On Fri, 3 Oct 2003, Jan Bartel wrote:

The "proper" (as opposed to the temporary Jetty integration) webapp deployment mechanism is available now in it's early stage. An integration with this mechanism for the Jetty web container is also available.

To try it:

1. stop geronimo
2. remove the target/geronimo-DEV/deploy/jetty/jetty-service.xml file and replace it with the modules/web/src/dev-jetty-service.xml file
3. start geronimo


You should now be able to deploy packed wars and exploded wars via the normal geronimo deployment mechanism (ie dropping them in the target/geronimo-DEV/deploy directory). At the moment, wars containing uncompiled JSPs won't work, as an enhancement to Jetty is needed to extract a suitable JSP compile classpath from the geronimo classloader hierarchy before Jasper will be able to compile on-the-fly. Greg has this patch nearly ready. One caveat - I haven't had a chance to do much testing on this yet beyond dropping the geronimo-web-console.war into the deploy directory, so expect some surprises. Also be aware that there is no JNDI ENC support from the web deployer yet as there isn't (AFAIK) any datasources, ejbs etc yet within geronimo to put into such an ENC.

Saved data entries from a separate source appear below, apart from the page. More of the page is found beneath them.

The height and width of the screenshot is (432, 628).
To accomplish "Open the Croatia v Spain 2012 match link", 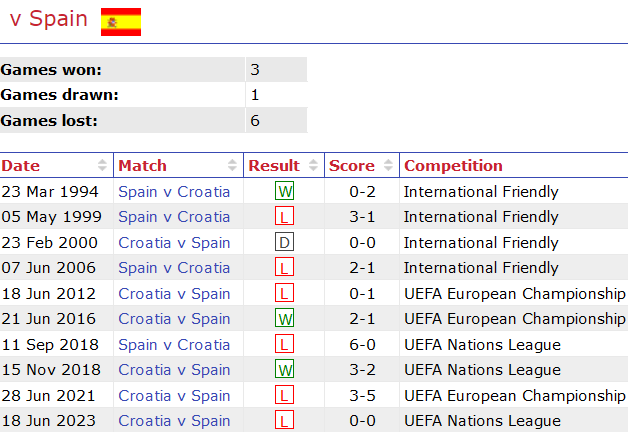I will pos(174,294).
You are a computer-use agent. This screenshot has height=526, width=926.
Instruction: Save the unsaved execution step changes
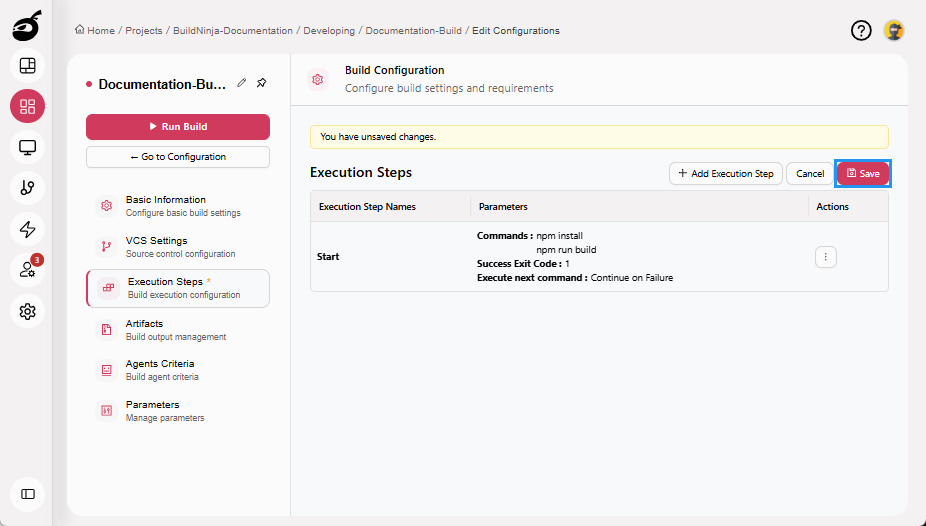pos(862,174)
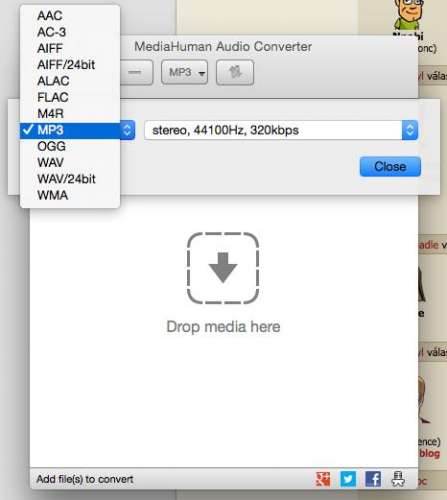
Task: Select AIFF/24bit format entry
Action: [x=70, y=65]
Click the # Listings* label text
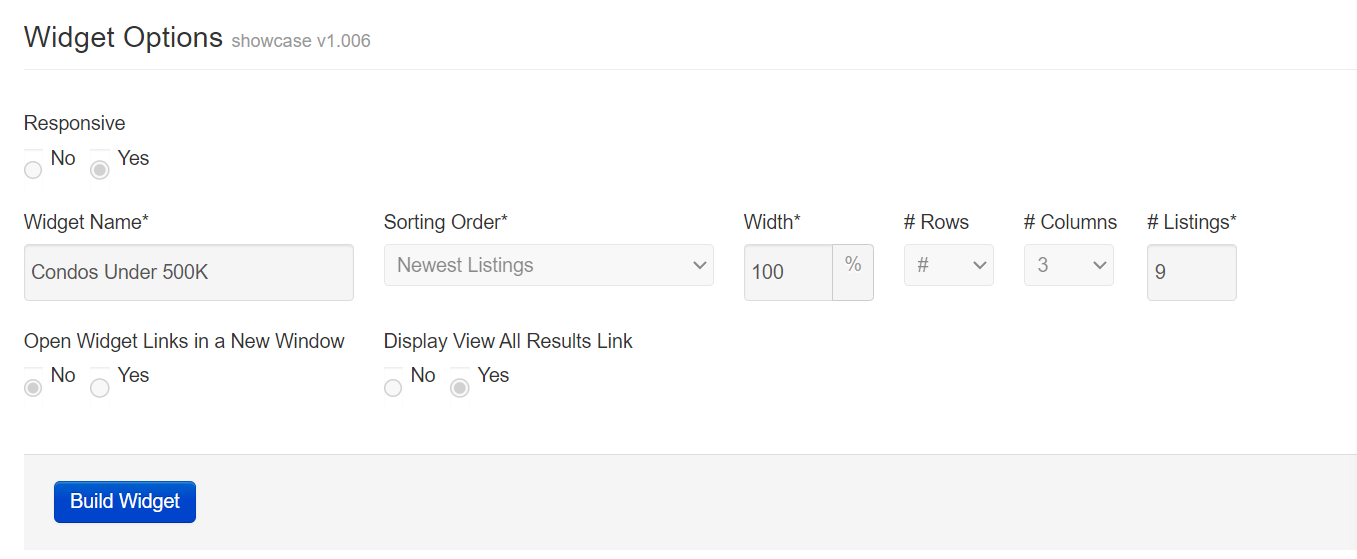Image resolution: width=1357 pixels, height=559 pixels. [x=1192, y=222]
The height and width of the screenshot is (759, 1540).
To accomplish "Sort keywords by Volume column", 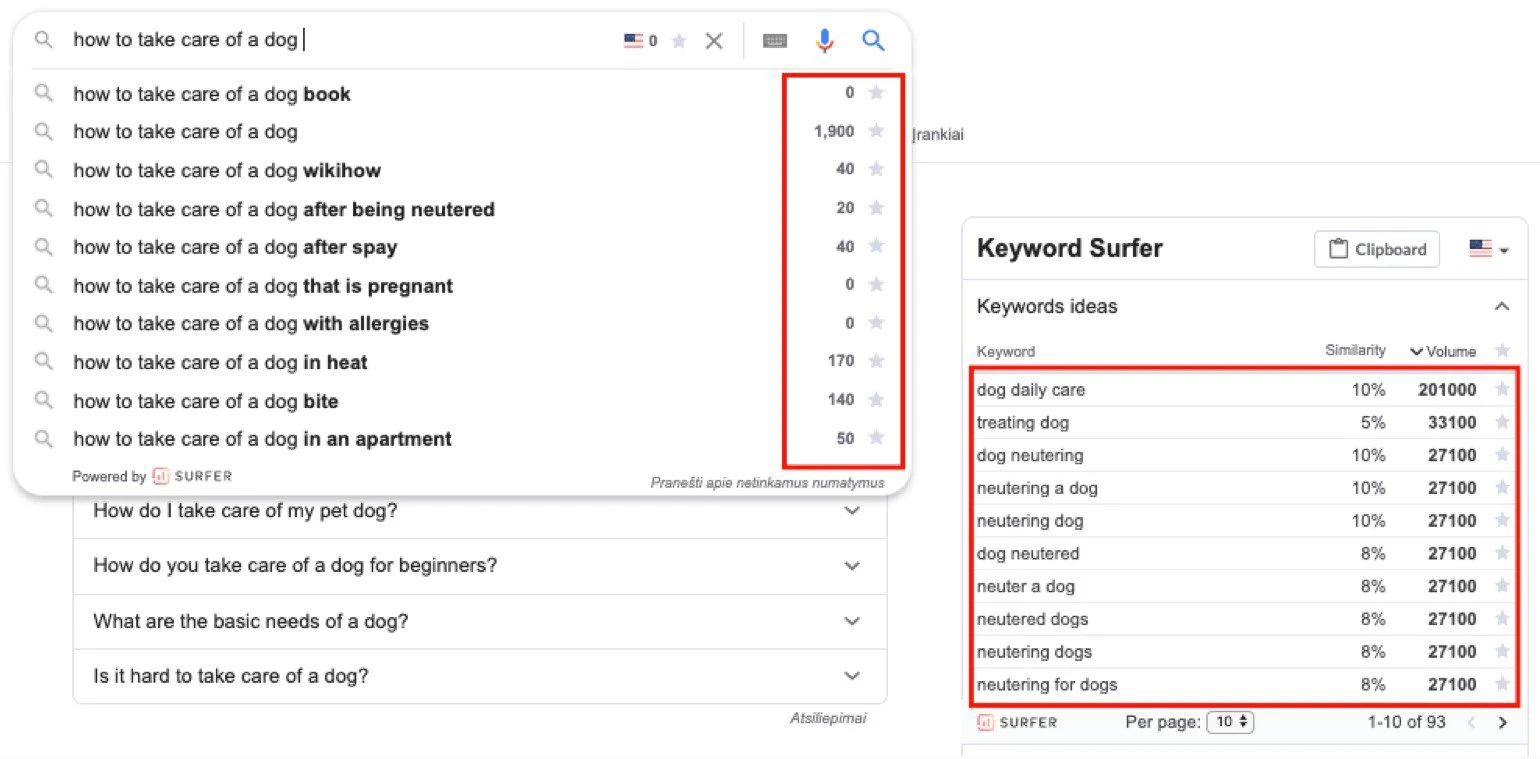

One valuable feature of the geronimo web deployment mechanism is that web layer objects such as listeners (aka connectors) and access logs are first class Geronimo services. This means that the configuration for them can be expressed in standard Geronimo mbean config syntax, rather than needing extra web-container specific config files. Here is the dev-jetty-service.xml file which contains all you need to get the Jetty container deployed and serving webapps on port 8088:


<components> <!-- ============================================================ --> <!-- Set up the Jetty-specific jars --> <!-- ============================================================ --> <class-space name="geronimo.system:role=ClassSpace,name=Jetty"> <codebase url="file:lib/"> <archive name="*"/> </codebase> <codebase url="file:../../lib/"> <archive name="geronimo-core-DEV.jar"/> <archive name="geronimo-common-DEV.jar"/> </codebase> </class-space>

  <!-- ============================================================ -->
  <!-- Set up a Jetty container                                     -->
  <!-- ============================================================ -->
  <mbean code="org.apache.geronimo.web.jetty.JettyWebContainer"
         name="jetty:role=WebContainer">
   <attribute type="java.net.URI"
              name="DefaultWebXmlURI">file:web-defaults.xml</attribute>
  </mbean>

  <!-- ============================================================ -->
  <!-- Set up a connector to listen for http requests               -->
  <!-- ============================================================ -->
  <mbean code="org.apache.geronimo.web.jetty.JettyWebConnector"
         name="jetty:role=WebConnector, port=8088">
    <attribute name="Port">8088</attribute>
    <depends name="jetty:role=WebContainer"/>
  </mbean>
</components>


On my list for the very near future is: + support for undeploy + support for webdefaults + support for JSR88 required data for webapps + JNDI ENC + parsing of web.xml and geronimo-web.xml deployment descriptors + support for a geronimo web access log service + testing, testing, testing

The longer term:
+ more testing :-)
+ support for web apps deployed inside an ear
+ support for redeploy
+ support for registering context names with a listener which
  must be deployed on the container before the listener will
  accept connections
+ support for simultaneous deployment of different web containers (eg
  Jetty and Tomcat in parallel)


I will try to update all this on the Geronimo wiki in the next few days. Just thought as the subject came up, I'd give everyone an update on what is happening in web-app deployment land.